From the entries below, please output exactly the lines starting at the one containing "Top 250 MSSPs (316, 19)" and ending at the one containing "[Mini suministros médicos", both included.

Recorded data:
↓

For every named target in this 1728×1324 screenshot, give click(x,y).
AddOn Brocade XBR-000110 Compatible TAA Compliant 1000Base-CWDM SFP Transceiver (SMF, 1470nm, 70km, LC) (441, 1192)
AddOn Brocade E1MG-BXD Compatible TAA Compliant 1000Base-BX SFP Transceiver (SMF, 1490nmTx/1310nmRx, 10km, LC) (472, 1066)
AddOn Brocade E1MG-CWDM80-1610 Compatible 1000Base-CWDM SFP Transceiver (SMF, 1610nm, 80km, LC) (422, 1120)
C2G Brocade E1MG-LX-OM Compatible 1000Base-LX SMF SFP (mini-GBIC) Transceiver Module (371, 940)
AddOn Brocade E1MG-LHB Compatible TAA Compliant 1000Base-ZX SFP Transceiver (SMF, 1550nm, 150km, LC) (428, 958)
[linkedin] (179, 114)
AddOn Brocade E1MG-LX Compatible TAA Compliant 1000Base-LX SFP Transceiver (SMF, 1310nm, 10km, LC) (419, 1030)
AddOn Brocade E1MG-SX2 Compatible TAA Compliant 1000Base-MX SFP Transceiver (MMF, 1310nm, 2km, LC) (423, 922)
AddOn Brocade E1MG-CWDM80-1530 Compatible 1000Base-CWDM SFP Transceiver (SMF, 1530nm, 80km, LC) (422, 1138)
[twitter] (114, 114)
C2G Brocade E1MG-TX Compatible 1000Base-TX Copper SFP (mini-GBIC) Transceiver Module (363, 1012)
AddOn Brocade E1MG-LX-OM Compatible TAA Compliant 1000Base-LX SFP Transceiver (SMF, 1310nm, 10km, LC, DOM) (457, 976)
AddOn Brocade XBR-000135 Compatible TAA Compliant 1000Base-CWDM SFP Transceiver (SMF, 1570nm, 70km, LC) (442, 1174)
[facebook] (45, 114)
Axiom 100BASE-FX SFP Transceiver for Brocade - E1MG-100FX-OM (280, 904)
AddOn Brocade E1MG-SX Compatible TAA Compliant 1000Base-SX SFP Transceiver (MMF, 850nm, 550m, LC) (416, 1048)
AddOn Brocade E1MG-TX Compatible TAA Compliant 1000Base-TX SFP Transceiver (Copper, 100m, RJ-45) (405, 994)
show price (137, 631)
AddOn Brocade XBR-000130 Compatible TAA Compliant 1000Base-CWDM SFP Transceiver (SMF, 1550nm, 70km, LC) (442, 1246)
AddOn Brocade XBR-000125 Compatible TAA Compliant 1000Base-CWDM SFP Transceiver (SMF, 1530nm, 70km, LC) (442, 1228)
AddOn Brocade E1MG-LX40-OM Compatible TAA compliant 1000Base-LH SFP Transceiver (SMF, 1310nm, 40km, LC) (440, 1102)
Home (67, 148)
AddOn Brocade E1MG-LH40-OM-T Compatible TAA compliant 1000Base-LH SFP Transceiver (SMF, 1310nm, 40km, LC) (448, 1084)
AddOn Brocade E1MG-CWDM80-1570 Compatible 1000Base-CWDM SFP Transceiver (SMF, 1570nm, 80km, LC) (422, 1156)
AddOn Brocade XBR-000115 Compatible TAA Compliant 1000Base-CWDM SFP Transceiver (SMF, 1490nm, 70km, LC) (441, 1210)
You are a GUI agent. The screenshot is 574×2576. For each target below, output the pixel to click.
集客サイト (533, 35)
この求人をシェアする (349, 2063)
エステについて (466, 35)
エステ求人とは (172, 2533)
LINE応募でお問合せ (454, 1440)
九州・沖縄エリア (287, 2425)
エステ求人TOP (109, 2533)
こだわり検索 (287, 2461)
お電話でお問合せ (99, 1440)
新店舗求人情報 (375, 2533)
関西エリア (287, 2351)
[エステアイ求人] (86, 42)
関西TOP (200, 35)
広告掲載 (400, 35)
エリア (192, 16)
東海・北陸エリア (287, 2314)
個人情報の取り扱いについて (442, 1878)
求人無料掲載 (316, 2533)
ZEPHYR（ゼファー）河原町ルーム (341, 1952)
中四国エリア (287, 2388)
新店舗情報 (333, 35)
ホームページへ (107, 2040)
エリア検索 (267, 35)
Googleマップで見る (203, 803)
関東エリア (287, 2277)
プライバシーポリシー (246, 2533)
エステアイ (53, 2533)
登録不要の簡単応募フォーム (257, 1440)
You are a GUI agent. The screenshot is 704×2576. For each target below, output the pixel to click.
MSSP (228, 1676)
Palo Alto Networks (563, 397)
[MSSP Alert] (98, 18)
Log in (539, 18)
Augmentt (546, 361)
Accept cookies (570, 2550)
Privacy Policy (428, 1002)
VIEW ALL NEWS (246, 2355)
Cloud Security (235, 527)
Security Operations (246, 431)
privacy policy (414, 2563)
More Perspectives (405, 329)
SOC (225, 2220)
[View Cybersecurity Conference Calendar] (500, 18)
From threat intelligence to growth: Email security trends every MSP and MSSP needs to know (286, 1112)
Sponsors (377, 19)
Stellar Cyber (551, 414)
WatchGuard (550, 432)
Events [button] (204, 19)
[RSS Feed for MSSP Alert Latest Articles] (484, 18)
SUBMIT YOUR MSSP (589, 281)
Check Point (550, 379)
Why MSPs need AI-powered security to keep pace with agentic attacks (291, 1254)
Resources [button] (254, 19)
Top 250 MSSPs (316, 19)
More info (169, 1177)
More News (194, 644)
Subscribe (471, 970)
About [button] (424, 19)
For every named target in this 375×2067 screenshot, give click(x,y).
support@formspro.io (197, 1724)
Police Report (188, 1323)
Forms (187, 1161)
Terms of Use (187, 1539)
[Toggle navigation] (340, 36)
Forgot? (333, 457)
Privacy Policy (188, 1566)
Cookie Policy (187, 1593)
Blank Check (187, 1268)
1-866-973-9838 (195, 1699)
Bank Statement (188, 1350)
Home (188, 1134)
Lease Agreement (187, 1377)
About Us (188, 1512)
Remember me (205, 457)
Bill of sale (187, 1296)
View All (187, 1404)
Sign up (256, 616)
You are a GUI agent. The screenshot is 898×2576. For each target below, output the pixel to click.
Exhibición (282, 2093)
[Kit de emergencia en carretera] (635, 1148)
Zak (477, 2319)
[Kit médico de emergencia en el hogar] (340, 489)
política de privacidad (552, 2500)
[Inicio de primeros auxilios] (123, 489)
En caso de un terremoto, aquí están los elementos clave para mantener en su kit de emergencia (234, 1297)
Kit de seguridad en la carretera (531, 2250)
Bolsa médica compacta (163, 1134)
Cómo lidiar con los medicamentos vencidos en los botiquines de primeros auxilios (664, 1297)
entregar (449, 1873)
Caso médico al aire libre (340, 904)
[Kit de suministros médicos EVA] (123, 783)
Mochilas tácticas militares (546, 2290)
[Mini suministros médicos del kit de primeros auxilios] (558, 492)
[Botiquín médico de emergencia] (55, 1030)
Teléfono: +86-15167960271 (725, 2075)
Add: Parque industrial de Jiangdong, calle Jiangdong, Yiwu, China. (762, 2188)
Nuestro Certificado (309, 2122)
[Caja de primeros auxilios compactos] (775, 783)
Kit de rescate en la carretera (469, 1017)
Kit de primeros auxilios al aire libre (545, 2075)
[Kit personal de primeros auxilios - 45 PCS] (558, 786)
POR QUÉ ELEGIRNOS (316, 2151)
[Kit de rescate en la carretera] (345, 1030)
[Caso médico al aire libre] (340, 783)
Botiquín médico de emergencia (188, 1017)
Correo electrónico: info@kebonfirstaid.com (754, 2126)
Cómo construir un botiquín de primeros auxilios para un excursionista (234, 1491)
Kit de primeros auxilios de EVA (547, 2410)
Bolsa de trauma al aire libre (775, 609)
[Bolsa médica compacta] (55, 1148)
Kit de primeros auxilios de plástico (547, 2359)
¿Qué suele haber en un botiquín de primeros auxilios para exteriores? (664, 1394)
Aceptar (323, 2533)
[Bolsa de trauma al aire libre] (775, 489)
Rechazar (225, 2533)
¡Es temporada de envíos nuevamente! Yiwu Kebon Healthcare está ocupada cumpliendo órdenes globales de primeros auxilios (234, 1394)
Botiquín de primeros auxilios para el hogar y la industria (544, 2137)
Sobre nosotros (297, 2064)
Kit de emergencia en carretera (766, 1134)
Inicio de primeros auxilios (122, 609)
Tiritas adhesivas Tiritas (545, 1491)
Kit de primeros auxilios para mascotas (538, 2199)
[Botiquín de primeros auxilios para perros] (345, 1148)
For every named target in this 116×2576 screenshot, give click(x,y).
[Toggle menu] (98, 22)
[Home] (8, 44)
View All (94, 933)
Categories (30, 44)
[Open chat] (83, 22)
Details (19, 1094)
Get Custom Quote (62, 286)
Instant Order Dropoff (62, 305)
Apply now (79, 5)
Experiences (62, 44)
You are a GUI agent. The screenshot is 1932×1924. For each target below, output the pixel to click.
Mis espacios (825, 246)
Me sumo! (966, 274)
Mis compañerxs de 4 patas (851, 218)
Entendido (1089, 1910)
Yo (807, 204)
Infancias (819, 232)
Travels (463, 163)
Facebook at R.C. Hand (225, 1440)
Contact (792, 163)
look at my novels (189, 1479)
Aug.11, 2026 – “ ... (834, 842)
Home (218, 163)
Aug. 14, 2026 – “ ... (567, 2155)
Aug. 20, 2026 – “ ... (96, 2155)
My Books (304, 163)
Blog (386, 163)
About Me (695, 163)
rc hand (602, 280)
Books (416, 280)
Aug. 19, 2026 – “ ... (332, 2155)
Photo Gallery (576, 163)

↑

* **Reply to the task**:
Top 250 MSSPs (316, 19)
More info (169, 1177)
More News (194, 644)
Subscribe (471, 970)
About [button] (424, 19)
For every named target in this 375×2067 screenshot, give click(x,y).
support@formspro.io (197, 1724)
Police Report (188, 1323)
Forms (187, 1161)
Terms of Use (187, 1539)
[Toggle navigation] (340, 36)
Forgot? (333, 457)
Privacy Policy (188, 1566)
Cookie Policy (187, 1593)
Blank Check (187, 1268)
1-866-973-9838 (195, 1699)
Bank Statement (188, 1350)
Home (188, 1134)
Lease Agreement (187, 1377)
About Us (188, 1512)
Remember me (205, 457)
Bill of sale (187, 1296)
View All (187, 1404)
Sign up (256, 616)
You are a GUI agent. The screenshot is 898×2576. For each target below, output the pixel to click.
Exhibición (282, 2093)
[Kit de emergencia en carretera] (635, 1148)
Zak (477, 2319)
[Kit médico de emergencia en el hogar] (340, 489)
política de privacidad (552, 2500)
[Inicio de primeros auxilios] (123, 489)
En caso de un terremoto, aquí están los elementos clave para mantener en su kit de emergencia (234, 1297)
Kit de seguridad en la carretera (531, 2250)
Bolsa médica compacta (163, 1134)
Cómo lidiar con los medicamentos vencidos en los botiquines de primeros auxilios (664, 1297)
entregar (449, 1873)
Caso médico al aire libre (340, 904)
[Kit de suministros médicos EVA] (123, 783)
Mochilas tácticas militares (546, 2290)
[Mini suministros médicos del kit de primeros auxilios] (558, 492)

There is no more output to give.